====== PROVIDED ENTRIES

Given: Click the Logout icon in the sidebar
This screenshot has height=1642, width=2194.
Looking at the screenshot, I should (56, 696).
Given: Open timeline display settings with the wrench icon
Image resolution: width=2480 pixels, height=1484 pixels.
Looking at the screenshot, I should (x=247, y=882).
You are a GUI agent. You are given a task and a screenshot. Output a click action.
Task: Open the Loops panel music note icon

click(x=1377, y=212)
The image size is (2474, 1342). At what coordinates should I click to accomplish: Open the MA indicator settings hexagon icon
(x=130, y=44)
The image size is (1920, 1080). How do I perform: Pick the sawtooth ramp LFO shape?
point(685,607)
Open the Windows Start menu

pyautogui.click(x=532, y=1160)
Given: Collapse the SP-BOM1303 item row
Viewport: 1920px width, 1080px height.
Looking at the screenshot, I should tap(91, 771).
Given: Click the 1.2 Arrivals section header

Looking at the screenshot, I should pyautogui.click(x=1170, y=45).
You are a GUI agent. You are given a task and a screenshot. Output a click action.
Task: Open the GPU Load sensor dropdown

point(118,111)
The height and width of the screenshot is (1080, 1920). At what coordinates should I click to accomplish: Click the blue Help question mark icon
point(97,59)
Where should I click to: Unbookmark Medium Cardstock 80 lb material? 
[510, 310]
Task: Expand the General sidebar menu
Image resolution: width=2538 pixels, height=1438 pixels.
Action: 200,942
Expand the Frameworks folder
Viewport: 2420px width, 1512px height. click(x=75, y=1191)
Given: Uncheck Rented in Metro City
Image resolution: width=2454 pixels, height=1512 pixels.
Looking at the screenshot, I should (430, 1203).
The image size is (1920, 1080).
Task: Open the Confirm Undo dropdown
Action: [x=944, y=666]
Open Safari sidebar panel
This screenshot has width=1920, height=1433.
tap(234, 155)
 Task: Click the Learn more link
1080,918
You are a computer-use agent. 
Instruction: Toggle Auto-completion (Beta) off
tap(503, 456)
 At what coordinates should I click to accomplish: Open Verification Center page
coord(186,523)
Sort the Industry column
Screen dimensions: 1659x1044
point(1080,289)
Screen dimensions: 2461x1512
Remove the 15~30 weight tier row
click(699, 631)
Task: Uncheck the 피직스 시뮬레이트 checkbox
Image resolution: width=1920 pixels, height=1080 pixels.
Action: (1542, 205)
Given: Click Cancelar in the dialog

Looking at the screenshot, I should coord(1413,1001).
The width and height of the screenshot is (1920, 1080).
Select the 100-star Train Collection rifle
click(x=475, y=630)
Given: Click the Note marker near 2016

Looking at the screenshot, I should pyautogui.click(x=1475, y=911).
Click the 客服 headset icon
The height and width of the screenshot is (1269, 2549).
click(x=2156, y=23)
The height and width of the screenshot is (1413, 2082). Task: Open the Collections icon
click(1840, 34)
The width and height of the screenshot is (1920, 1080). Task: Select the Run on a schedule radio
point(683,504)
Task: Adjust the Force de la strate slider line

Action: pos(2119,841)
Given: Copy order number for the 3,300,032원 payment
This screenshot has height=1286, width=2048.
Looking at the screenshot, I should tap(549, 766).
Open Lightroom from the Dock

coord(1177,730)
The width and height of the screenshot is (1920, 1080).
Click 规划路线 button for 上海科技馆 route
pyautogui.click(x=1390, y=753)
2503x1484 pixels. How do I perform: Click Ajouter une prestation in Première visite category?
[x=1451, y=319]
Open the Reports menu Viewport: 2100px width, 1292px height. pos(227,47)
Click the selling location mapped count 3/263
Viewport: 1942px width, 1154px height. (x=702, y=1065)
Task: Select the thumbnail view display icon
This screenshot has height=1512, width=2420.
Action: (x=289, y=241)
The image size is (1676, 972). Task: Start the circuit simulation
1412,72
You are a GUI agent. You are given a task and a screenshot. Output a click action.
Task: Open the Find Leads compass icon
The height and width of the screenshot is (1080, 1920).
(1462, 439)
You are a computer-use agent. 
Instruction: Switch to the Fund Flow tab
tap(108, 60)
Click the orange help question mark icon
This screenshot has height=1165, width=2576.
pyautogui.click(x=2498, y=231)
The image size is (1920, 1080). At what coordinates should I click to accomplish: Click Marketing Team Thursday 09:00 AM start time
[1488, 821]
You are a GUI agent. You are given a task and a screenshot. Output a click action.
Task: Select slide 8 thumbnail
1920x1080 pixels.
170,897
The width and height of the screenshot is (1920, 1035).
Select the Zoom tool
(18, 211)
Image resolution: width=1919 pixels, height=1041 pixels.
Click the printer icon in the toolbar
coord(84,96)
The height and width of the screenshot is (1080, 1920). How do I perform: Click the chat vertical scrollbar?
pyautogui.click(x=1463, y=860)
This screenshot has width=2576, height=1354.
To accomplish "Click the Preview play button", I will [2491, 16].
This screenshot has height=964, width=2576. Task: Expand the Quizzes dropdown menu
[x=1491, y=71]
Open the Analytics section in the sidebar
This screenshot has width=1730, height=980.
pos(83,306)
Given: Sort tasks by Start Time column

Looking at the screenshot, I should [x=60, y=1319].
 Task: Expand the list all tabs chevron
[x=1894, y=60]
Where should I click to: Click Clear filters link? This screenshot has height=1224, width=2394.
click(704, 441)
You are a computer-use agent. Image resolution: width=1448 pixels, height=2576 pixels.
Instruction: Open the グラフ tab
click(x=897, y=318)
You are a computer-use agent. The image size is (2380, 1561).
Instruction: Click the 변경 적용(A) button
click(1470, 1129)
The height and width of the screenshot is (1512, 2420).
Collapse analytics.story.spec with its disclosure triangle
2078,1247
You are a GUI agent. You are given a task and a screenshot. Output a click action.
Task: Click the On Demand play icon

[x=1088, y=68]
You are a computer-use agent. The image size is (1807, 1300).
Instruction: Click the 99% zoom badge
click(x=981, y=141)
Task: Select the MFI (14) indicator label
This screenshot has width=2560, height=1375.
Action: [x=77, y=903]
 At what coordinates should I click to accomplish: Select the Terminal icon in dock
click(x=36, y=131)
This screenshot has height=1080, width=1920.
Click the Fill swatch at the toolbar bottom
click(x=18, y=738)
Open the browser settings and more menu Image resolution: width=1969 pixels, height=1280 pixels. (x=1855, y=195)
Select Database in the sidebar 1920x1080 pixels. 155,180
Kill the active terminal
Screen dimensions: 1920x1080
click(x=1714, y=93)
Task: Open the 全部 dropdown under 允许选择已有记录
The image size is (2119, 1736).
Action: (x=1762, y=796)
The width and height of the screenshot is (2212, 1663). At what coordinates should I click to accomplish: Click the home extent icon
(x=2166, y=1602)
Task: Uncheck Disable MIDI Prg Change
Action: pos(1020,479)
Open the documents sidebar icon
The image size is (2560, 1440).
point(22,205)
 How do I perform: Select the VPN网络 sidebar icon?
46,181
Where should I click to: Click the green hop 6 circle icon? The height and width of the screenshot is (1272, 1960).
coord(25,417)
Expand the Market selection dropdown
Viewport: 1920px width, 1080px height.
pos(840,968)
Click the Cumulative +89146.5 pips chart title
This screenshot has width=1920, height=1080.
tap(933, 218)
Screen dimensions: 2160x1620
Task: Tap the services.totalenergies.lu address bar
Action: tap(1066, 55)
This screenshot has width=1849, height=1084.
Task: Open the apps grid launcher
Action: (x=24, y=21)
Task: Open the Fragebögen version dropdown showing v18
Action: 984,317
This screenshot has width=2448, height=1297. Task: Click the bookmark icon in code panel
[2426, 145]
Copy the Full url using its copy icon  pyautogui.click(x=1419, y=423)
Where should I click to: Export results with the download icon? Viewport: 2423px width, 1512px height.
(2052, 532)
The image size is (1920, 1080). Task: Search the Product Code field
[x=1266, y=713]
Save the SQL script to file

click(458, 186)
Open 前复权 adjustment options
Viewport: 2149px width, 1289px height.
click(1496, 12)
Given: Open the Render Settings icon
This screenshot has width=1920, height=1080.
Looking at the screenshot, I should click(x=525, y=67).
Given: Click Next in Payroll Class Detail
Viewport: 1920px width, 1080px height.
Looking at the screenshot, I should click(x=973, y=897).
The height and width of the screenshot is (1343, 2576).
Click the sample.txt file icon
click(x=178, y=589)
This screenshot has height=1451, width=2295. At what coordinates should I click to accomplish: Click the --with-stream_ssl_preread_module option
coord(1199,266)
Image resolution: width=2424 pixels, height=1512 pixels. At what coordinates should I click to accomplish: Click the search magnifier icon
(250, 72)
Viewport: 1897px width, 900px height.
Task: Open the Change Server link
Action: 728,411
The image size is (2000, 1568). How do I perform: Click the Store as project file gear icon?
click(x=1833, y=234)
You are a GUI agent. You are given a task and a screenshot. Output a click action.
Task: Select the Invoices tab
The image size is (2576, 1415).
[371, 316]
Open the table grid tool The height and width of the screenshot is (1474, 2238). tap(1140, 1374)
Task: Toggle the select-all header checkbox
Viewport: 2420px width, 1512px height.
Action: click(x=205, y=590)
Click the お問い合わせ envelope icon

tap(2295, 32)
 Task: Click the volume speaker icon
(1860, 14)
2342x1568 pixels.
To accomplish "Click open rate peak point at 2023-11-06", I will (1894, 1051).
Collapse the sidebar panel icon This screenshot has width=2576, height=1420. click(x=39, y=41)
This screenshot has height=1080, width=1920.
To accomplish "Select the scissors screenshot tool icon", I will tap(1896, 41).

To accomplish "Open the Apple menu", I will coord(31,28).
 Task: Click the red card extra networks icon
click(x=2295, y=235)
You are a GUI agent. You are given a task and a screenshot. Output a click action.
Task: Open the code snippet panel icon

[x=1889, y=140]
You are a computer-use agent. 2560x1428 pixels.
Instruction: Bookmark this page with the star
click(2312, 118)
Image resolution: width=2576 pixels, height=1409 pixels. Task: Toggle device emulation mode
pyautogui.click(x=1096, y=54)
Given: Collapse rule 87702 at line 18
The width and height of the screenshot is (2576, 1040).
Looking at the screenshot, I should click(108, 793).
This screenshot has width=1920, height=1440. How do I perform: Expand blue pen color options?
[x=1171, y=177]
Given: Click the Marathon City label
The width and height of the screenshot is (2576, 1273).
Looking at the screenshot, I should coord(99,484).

============

[DIRECTIONS FOR THIS TASK] Wherever the word "computer" appears in a line of the data, copy that line.

[YOUR SOLUTION]
You are a computer-use agent. 
You are a computer-use agent. 
You are a computer-use agent. Image resolution: width=1448 pixels, height=2576 pixels.
You are a computer-use agent. The image size is (2380, 1561).
You are a computer-use agent. The image size is (1807, 1300).
You are a computer-use agent. 2560x1428 pixels.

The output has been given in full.